Health

The Medical Reason Behind Your Butt Shape

May 29th 2016

In recent years, the butt has broken the Internet, spurred discussions on cultural appropriation, and scored formidable victories in its age-old war against the breast. But tush-talk has also taken a scientific turn— according to recent studies and news reports, your derrière may be sending you a message about your health.

What a flat butt is telling you.

If you struggle to strengthen your behind, you may be suffering from Dormant Butt Syndrome — also known as Dead Butt Syndrome — a medical condition linked to weak and underdeveloped tush muscles.

"It basically refers to the gluteus maximus or the glute muscles just not functioning as efficiently as they should," said Chris Kolba, a physical therapist at Ohio State Wexner Medical Center who coined the term, in an interview with CBS News. DBS isn't a formal medical diagnosis, but the condition can contribute to pain in other parts of the body, Kolba told the Ohio news site Cleveland.com.

Most often, the condition develops from a sedentary desk-to-couch lifestyle.

"Prolonged inactivity causes muscle imbalances, so when people do get up to go walk or try to play with their kids, things start to break down," Kolba said. "That leads to this pain they think is coming out of nowhere."

The cure? Get that flat butt movin'!

"The important thing is keeping your hips mobile and loose through stretching and flexibility exercises," he said. "And then doing specific exercises to strengthen the glutes, such as squats, bridges, and lunges."

Big booty benefits?

Storing fat in your butt rather than in other parts of your body has actual health advantages, according to some health experts.

"If you're going to have fat, you're definitely better off if you've got some fat in the lower body," said Michael Jensen, director of endocrine research at the Mayo Clinic in Rochester, Minn., speaking to ABC News. "If you look at people who have primarily the pear shape, they're healthy in all the ways that this fat behaves.
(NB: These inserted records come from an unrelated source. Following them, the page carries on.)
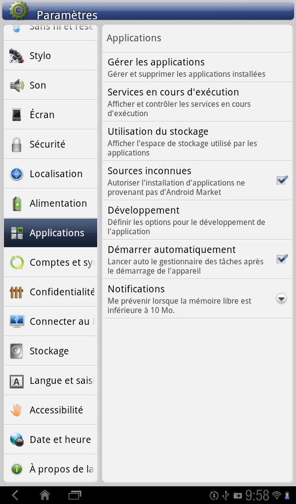Open Gérer les applications
Image resolution: width=296 pixels, height=504 pixels.
[197, 67]
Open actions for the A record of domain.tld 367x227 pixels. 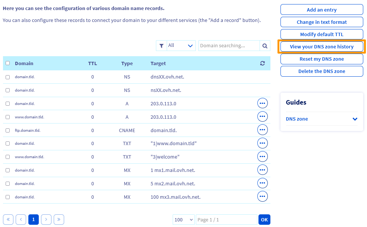[x=263, y=103]
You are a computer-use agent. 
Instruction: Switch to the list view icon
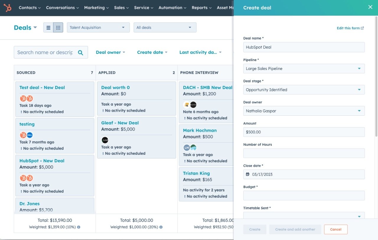[x=48, y=27]
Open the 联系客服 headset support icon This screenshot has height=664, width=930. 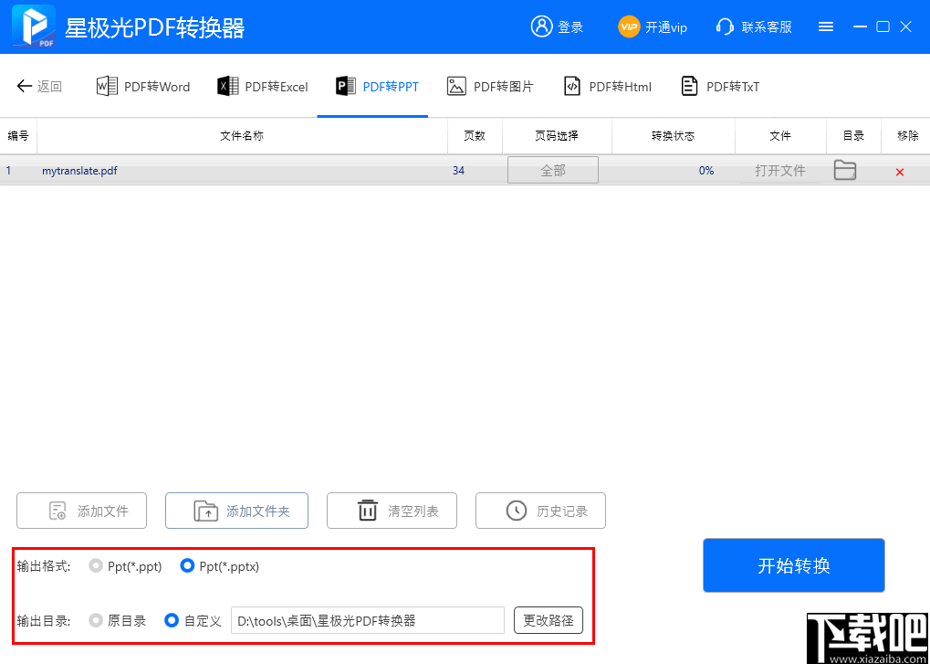[x=726, y=26]
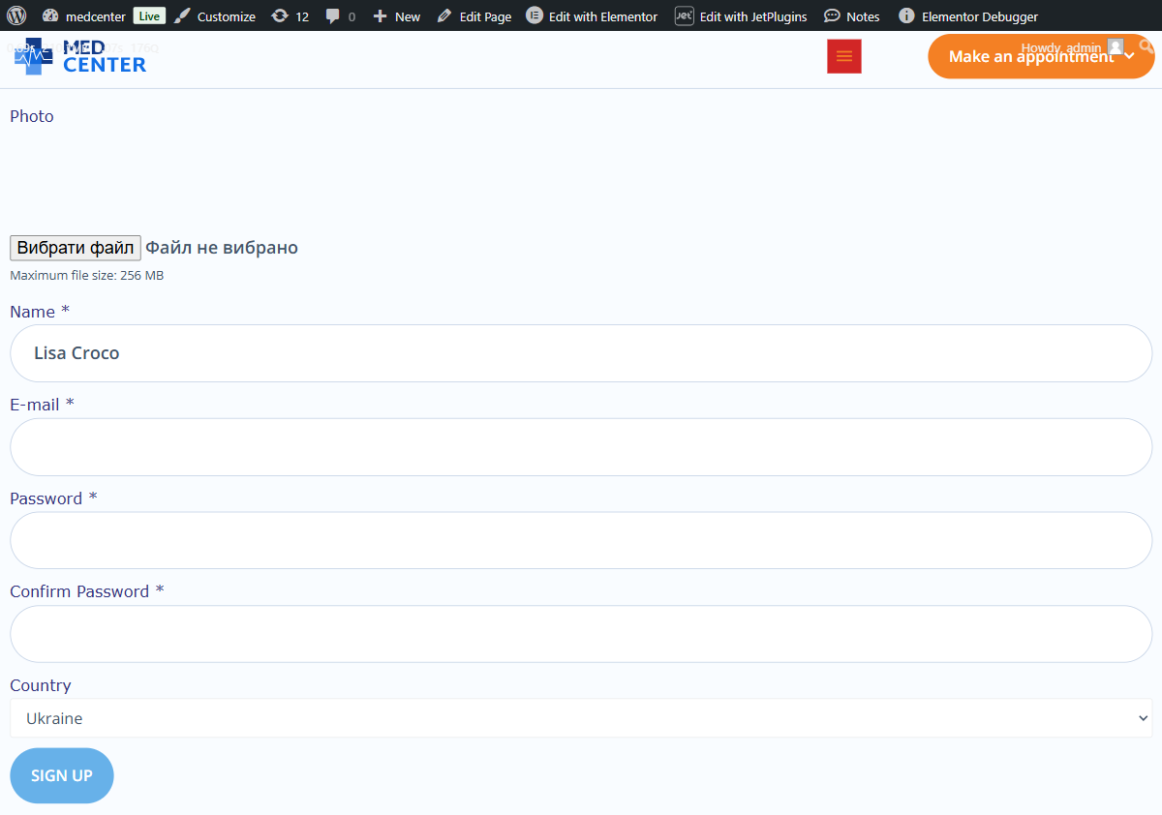Click the Med Center logo
The width and height of the screenshot is (1162, 815).
click(x=80, y=57)
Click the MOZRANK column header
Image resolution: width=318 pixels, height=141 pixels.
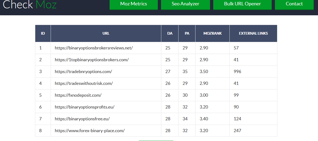click(x=212, y=34)
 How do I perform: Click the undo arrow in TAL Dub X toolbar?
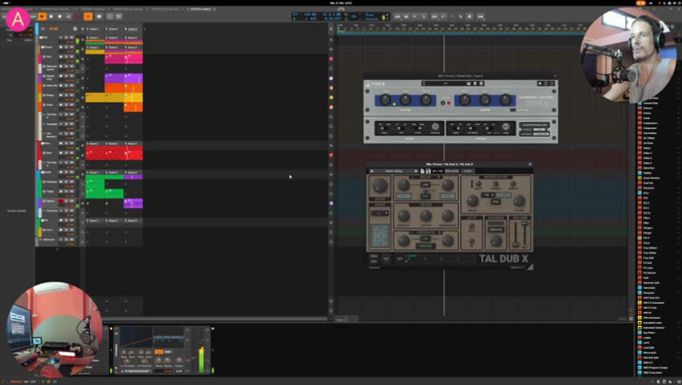pos(434,171)
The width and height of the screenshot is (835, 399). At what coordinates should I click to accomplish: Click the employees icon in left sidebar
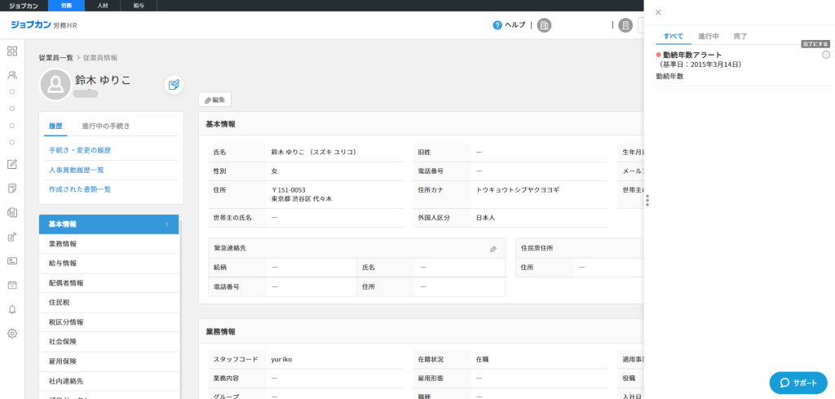(x=12, y=75)
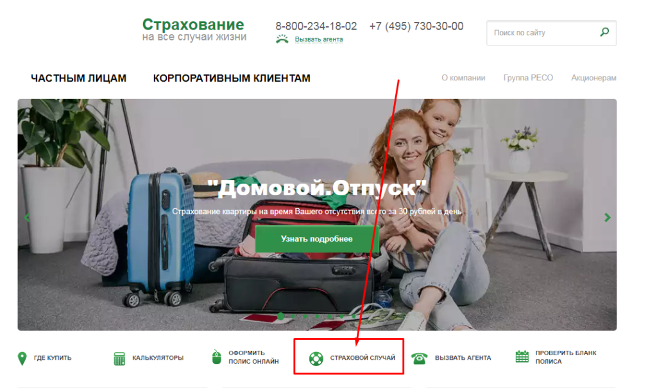Image resolution: width=657 pixels, height=388 pixels.
Task: Focus the Поиск по сайту search field
Action: (551, 33)
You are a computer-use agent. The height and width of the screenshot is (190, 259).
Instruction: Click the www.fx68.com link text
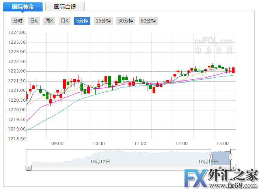pyautogui.click(x=233, y=186)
It's not just less heart attacks or less diabetes, it's all these ways we think about fat as an important organ for our health."

Carrying fat in your backside can protect against diabetes, heart disease, and other conditions linked to obesity, according to a 2010 review published by researchers at the University of Oxford and Churchill Hospital in the United Kingdom and reported by ABC News.

"It is the protective role of lower body, that is [thigh and backside] fat, that is striking," the researchers wrote. "The protective properties of the lower body fat depot have been confirmed in many studies conducted in subjects with a wide range of age, BMI, and co-morbidities."

Lower-body fat has health benefits that stomach fat does not, Robert Kushner, a professor of medicine at Northwestern Memorial Hospital in Chicago, told ABC News:

"He explained that the fat stored in the stomach is harmful because 'it is more metabolically active,' sending fatty contents and messages throughout the body, whereas fat in the lower regions of the body tends to be more stable and release fewer cytokines, which have been implicated in the insulin resistance that can lead to diabetes.

"'There's a whole range of these hormonal markers that seem to be more preferentially released from the belly,' said Kushner."

Your genes determine what's in your jeans.

Unfortunately, whether you store fat in your bum or elsewhere in your body is more or less out of your control.

"You can't direct or drive the fat in one part of your body versus another," Kushner said. "For the average person on the street, it's determined by genetics."

Still, some medical experts are skeptical about the health benefits of junk in one's trunk.

"I think that the article makes a fairly compelling point that there are likely differences between these two fat stores," Floyd Chilton, a professor of physiology and pharmacology at Wake Forest University Baptist Medical Center, told ABC News in response to the University of Oxford and Churchill Hospital review. "But I think it certainly falls short in making a convincing argument that one is protective and the other is the major source of the problem."

In 2013, researchers from UC Davis published an article in the Journal of Clinical Endocrinology and Metabolism debunking the theory that carrying fat in your behind rather than your abdomen mitigates the risks of heart disease and diabetes.

The researchers found that gluteal adipose tissue — "butt fat" — secreted proteins that were also linked to pre-diabetic metabolic syndrome.

“Fat in the abdomen has long been considered the most detrimental to health, and gluteal fat was thought to protect against diabetes, heart disease, and metabolic syndrome,” Ishwarlal Jialal, the study's lead author and a professor of pathology and laboratory medicine and of internal medicine at UC Davis, said in a press release. ”But our research helps to dispel the myth that gluteal fat is ‘innocent.’ It also suggests that abnormal protein levels may be an early indicator to identify those at risk for developing metabolic syndrome.”